HAP Ringleader Willie Monthly News
March - From HAP Ringleader Willie!
|April 14, 2017|
I had the awesome experience of participating in my first paid speaking gig as Ringleader of Human Access Project. Well, no cash necessarily, but Friends of Chicago River bought my airfare and a hotel room to speak at their 2017 Chicago River Summit. Two HAP Board members and close friends Tommy “T- Bone” Vandel and Jonny “Motown” Ostrander, picked up their own tab and came along to support me.
People who have followed HAP know the hard battles we have fought and continue to fight to elevate the conversation around activation of the Willamette River for access, recreation, swimming safety, and transforming how people feel about our city’s river in general.
On the most primal level it was an amazing feeling of validation that the Friends of Chicago River – a 38-year old, first-class, effective group of doers – felt the stories of HAP’s work could be beneficial to their efforts.

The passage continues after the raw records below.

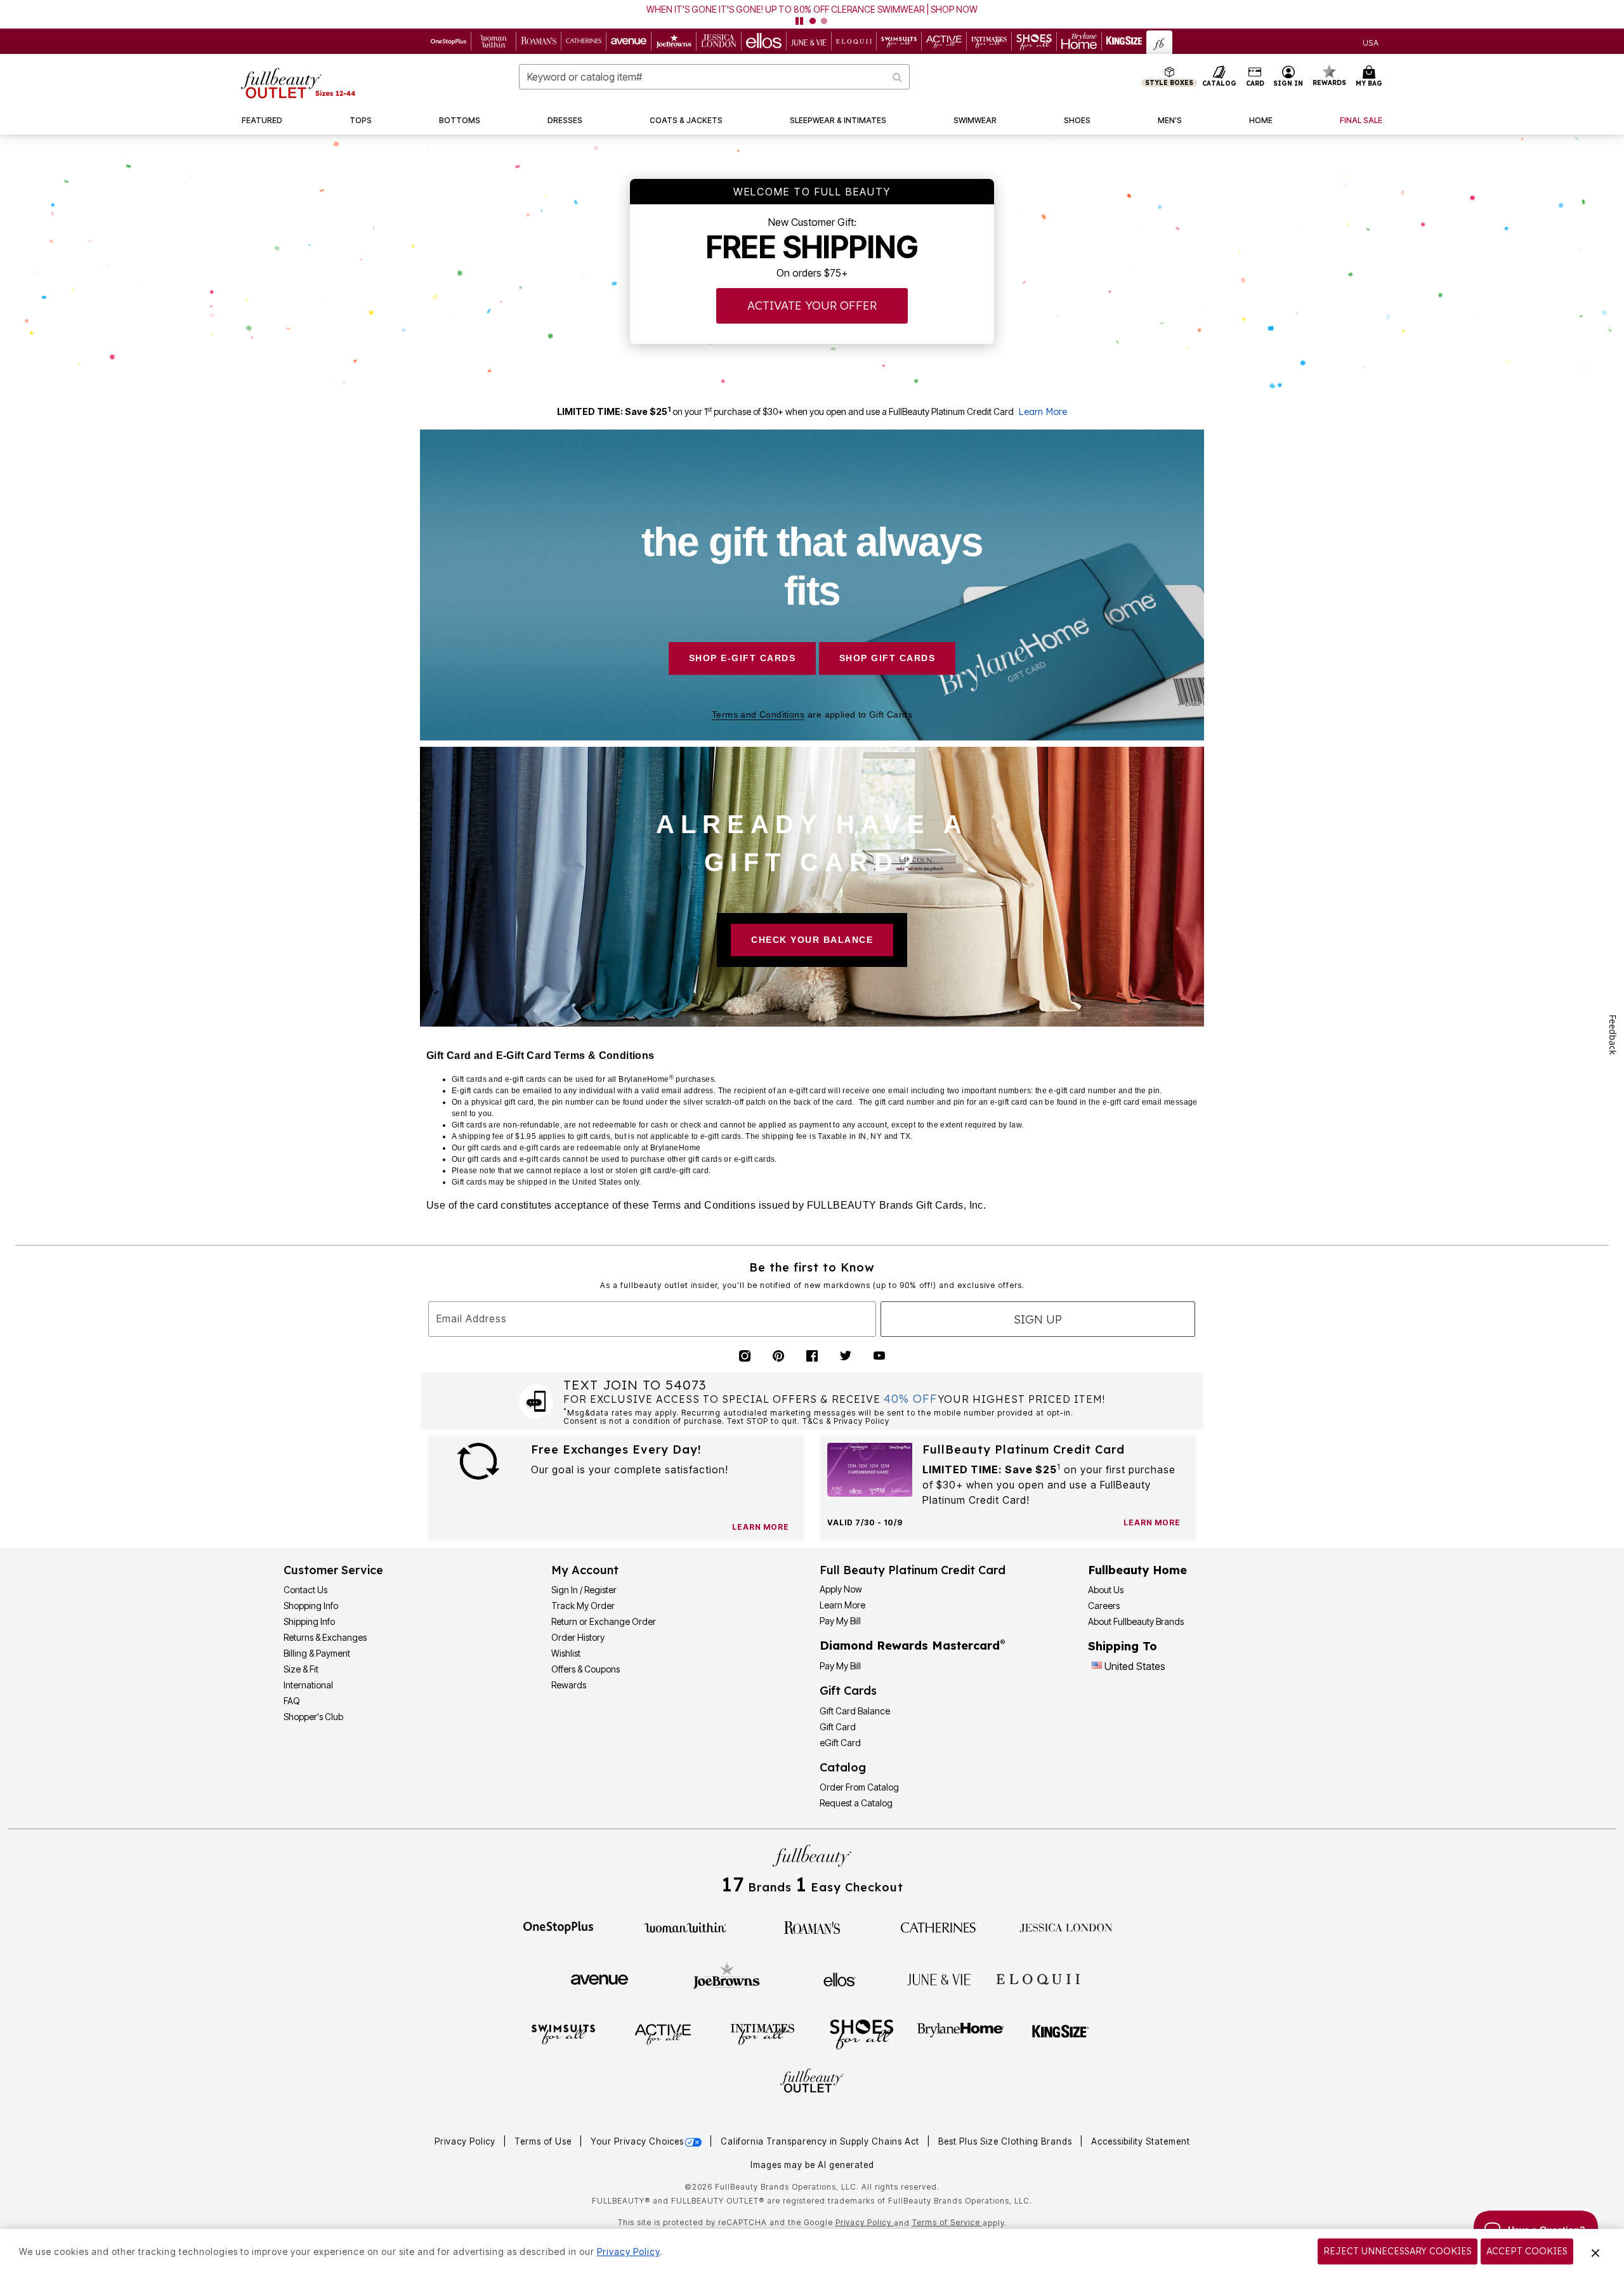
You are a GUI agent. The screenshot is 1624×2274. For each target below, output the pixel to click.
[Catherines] (939, 1926)
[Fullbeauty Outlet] (812, 2082)
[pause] (799, 21)
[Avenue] (599, 1978)
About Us (1105, 1589)
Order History (578, 1637)
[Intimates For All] (762, 2033)
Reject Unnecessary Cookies (1397, 2251)
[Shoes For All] (861, 2033)
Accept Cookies (1527, 2251)
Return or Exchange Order (603, 1621)
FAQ (292, 1700)
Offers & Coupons (585, 1669)
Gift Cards (848, 1690)
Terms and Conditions (758, 714)
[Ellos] (839, 1978)
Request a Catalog (856, 1803)
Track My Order (583, 1605)
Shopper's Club (313, 1716)
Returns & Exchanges (325, 1637)
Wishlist (565, 1653)
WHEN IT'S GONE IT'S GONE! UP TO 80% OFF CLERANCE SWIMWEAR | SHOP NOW (812, 9)
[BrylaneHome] (960, 2033)
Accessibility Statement (1140, 2141)
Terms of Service (947, 2222)
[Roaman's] (812, 1926)
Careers (1104, 1605)
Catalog (843, 1767)
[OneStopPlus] (558, 1926)
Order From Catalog (859, 1787)
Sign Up (1038, 1319)
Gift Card (838, 1726)
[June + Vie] (939, 1978)
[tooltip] (448, 41)
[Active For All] (662, 2033)
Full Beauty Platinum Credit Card (912, 1570)
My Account (585, 1570)
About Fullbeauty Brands (1136, 1621)
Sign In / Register (584, 1589)
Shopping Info (311, 1605)
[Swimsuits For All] (563, 2033)
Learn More (1042, 411)
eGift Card (840, 1742)
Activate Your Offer (812, 305)
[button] (812, 14)
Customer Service (333, 1570)
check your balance (812, 940)
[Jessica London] (1066, 1926)
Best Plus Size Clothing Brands (1006, 2141)
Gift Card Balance (855, 1710)
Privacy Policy (466, 2141)
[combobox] (714, 76)
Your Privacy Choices (637, 2141)
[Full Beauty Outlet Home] (298, 83)
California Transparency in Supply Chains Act (821, 2141)
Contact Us (305, 1589)
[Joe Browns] (726, 1977)
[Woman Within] (685, 1926)
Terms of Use (544, 2141)
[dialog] (1370, 41)
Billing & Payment (317, 1653)
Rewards (568, 1684)
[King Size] (1060, 2033)
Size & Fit (301, 1669)
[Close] (1595, 2252)
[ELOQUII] (1038, 1977)
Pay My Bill (840, 1620)
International (308, 1684)
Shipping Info (309, 1621)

My favorite speaker was David St. Pierre, Executive Director of the Metropolitan Water Reclamation District (NWRD) of Greater Chicago. He has been a lifetime worker in the water and sewer treatment world. NWRD is basically equivalent to our Bureau of Environmental Services, only with a budget 2-3 times the size. David is a major force in Chicago’s huge effort to improve its river and reduce overflows (similar to our Big Pipe). He even joined the Friends of Chicago River for a dip in the Chicago River in the Cal Sag channel last summer. What amazing leadership.
The day after the conference I had a chance to visit with Executive Director Margaret Frisbee of Friends of Chicago River. I felt like the graduating 6th grader absorbing the lessons from the graduating High School Senior. I immediately loved Margaret’s vibe, fun, energetic, passionate – it was like I discovered a new sister that was separated from birth. Margaret rattled off successful projects, “Well this one took 7 years, this one took 10, this one took 7”.
It was humbling and grounding to consider how hard and long it can take to get things done. But also cool and reassuring to see how similar our stories of struggle and determination to get things done were. As many successes we have had in our first 7 years there will be many struggles and stories and successes to come and they likely will be counted off in years like Margaret.
We also talked about the inherent “creative tensions” that activists and a bureaucracy will always have. It’s never personal, we are just playing the roles of the hats we are wearing. Staying in the game, seeing things through and not letting the process grind you down – that is what it’s all about. Getting big, hairy, complicated things done!
The day before the conference I also had a chance to tour Chicago’s new $100 million Riverwalk with John Quail, Friends of Chicago River’s Director of Watershed Planning. I loved his passion as he talked about floating habitat that was installed and how the addition of the Riverwalk has brought more people to the river’s edge and how quickly the city has begun to use it. John will be visiting Portland this summer – hopefully we can get him out for a River Hugger swim.
I left Chicago pumped up and feeling more connected to the international urban swimming community than ever. All our communities are on this same team and in this together. Portland’s win is Chicago’s win. Boston’s win is Paris’s win. It felt like the warm connection of discovering relatives who have common stories about our crazy Aunt Lucille and good ol’ Grampa Joe. It was a common language of river activism and action, spark and hope.
Oh yeah, Chicago has a decent Blues scene too.